By: Rich Littlejon
Northwestern has decided to inspect the penises of “over 4,000” male undergraduates this April, in an effort to stop a surge in STD rates on campus.
“On April 25th, all male members of the Northwestern community will come to SPAC to attend our first Penis Inspection Day,” read a university press release.
The convocation is mandatory. Twenty nurses will carry out the operation.
The purpose of the inspections is to find students with STDs and “abnormally small or funny willies,” said President Morton Schapiro. Those undergraduates will then be referred to Health Services or CAPS.
STD rates on campus have risen over 20% this year, according to medical records.
“Most of those cases are probably due to Chet Haze, but it’s a major health issue nonetheless,” said doctor Philip Dong of Northwestern Memorial Hospital.
While finding and treating STD cases remains a primary goal, Penis Inspection Day is not just about health inspections.
“It’s also about simply measuring and detailing the penises of our student body, mostly for research purposes,” said Lue Platter, a nurse at the Health Center.
To make the research-gathering simpler, all male students will have their penis’s length, girth, and distinguishing characteristics permanently marked down on their WildCards.

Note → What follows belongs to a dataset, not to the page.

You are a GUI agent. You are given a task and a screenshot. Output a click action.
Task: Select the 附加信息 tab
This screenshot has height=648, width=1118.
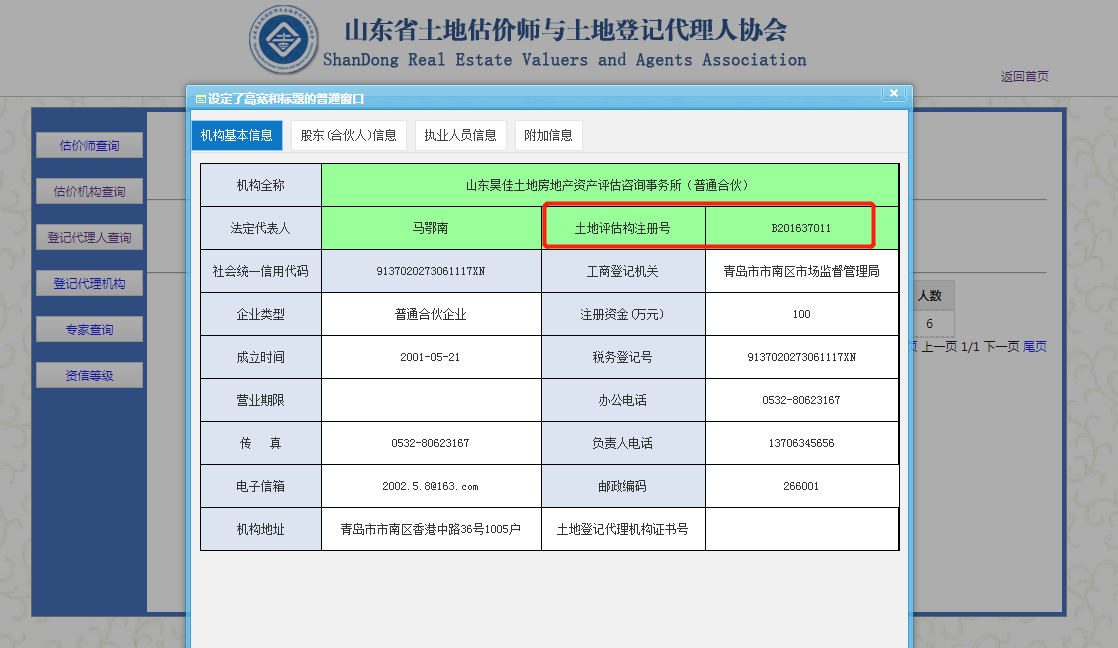(x=548, y=136)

The move has prompted controversy.
Jonathan Degrass, a Weinberg sophomore who asked not to be named, said it would be “really embarrassing.”
“I don’t want to show the Frontera staff my penis length every time I use munch money- not that I have anything to hide,” he said.
However, not all students will be affected. For instance, The Daily Northwestern’s male staff has lobbied for a “Daily exemption” and will not have their Penile Information marked down on their WildCards. Instead, the data will remain on a secret file in Norris.
None of The Daily’s male staff members returned calls for comment. A female editor, however, giggled at length.